-- Data records --
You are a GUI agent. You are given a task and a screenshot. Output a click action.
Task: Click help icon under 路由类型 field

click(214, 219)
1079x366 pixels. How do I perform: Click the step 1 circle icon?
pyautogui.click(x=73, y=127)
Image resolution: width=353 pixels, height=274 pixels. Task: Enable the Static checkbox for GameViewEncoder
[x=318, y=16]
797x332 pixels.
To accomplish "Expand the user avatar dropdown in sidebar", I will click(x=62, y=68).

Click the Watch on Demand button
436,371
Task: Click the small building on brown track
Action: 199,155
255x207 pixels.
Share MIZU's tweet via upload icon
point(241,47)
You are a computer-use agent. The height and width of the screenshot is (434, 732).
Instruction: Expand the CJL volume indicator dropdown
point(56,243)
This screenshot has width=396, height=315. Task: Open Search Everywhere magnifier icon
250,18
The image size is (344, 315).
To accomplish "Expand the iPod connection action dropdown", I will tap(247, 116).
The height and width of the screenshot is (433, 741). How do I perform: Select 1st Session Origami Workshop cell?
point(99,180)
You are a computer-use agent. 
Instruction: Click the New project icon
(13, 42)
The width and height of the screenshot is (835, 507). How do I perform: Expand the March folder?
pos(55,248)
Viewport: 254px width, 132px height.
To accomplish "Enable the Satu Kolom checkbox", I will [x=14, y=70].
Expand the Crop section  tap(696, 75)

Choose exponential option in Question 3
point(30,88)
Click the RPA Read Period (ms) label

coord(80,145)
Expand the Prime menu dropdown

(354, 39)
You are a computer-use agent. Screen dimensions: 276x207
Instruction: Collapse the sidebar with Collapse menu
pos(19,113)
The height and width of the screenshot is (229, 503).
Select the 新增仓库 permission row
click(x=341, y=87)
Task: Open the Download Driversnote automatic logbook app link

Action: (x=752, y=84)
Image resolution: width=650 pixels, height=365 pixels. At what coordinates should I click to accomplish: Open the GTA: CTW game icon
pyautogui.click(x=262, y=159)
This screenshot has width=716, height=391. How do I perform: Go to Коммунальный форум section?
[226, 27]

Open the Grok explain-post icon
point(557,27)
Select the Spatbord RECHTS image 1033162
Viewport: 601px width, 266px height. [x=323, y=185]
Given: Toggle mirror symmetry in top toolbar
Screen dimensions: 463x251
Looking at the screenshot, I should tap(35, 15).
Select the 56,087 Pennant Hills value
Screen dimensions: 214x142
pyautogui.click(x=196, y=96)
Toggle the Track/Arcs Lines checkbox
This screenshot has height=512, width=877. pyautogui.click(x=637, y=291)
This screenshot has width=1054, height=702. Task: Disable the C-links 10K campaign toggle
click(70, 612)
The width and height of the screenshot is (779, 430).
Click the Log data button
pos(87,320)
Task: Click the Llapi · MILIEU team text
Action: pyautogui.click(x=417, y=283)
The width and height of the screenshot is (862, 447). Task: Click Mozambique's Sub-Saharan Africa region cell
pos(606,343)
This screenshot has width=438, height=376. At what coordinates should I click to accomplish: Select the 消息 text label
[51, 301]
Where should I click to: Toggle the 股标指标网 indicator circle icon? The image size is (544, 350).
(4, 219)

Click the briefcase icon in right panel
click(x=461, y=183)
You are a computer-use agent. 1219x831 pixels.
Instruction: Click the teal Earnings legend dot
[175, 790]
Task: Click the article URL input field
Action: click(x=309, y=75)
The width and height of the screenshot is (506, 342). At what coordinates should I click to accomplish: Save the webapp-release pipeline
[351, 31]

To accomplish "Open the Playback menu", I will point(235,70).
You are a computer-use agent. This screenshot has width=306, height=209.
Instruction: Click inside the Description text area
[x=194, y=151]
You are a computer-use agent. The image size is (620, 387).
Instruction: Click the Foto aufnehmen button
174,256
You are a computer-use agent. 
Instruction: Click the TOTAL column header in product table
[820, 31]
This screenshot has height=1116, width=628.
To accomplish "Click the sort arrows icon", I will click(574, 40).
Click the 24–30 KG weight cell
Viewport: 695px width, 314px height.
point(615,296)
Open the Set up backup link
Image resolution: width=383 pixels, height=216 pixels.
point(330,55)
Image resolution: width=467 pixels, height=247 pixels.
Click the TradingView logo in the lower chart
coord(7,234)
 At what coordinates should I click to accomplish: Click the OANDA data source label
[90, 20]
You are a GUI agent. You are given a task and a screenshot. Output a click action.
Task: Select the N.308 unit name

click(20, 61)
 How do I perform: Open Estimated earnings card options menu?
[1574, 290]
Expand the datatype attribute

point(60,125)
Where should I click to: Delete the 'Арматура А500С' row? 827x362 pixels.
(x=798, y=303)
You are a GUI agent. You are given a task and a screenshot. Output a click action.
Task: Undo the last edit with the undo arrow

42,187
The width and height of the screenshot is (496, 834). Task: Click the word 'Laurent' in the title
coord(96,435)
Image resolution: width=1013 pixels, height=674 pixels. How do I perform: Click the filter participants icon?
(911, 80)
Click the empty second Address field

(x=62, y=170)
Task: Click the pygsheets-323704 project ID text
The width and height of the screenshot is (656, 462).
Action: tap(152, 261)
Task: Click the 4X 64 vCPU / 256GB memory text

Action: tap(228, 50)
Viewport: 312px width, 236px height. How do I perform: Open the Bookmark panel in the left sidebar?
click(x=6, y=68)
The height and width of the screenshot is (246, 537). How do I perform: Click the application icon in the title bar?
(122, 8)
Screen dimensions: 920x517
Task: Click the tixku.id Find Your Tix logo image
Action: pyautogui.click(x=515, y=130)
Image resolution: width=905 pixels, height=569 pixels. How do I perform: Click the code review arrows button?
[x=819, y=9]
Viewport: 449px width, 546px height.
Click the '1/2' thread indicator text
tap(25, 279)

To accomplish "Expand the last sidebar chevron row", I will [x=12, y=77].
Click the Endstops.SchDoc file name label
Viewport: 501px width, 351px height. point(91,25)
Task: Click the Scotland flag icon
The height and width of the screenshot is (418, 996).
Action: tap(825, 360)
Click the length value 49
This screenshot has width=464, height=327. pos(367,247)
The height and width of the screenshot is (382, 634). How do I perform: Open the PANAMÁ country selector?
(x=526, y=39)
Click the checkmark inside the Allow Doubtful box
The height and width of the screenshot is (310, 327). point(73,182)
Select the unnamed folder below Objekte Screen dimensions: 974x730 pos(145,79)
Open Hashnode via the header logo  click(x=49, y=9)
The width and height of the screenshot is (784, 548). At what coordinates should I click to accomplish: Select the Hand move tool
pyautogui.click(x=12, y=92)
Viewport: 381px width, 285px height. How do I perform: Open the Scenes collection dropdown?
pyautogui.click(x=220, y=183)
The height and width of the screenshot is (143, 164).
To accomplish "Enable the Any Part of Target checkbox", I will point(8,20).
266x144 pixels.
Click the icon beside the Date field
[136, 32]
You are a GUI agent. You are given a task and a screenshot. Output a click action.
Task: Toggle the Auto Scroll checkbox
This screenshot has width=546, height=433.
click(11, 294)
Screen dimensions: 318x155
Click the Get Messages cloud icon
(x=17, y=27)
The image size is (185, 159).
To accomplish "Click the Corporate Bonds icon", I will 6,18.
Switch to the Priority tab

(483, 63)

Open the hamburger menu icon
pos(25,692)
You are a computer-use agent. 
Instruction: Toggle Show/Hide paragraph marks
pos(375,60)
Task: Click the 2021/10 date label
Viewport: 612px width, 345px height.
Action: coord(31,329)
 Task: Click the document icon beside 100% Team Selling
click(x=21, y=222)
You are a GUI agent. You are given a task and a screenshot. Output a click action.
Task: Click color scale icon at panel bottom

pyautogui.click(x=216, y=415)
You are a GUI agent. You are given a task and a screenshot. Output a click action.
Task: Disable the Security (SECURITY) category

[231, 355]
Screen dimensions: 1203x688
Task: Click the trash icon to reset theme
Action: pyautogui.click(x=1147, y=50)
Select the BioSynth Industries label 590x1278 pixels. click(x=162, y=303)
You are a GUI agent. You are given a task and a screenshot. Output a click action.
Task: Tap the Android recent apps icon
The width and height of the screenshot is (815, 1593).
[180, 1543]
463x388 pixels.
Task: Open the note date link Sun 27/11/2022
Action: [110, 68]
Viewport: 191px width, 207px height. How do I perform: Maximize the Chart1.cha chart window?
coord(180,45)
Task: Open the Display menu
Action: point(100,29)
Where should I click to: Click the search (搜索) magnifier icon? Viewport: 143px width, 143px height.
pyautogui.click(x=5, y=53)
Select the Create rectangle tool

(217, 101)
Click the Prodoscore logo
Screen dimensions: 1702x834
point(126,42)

-- Directions for this task --
Using the data above, copy each line that contains "computer".

-- Answer section --
You are a computer-use agent. The height and width of the screenshot is (434, 732).
You are a computer-use agent. 
You are a computer-use agent. Screen dimensions: 276x207
You are a computer-use agent. 1219x831 pixels.
You are a computer-use agent. This screenshot has width=306, height=209.
You are a computer-use agent. The image size is (620, 387).
You are a computer-use agent. 
You are a computer-use agent. 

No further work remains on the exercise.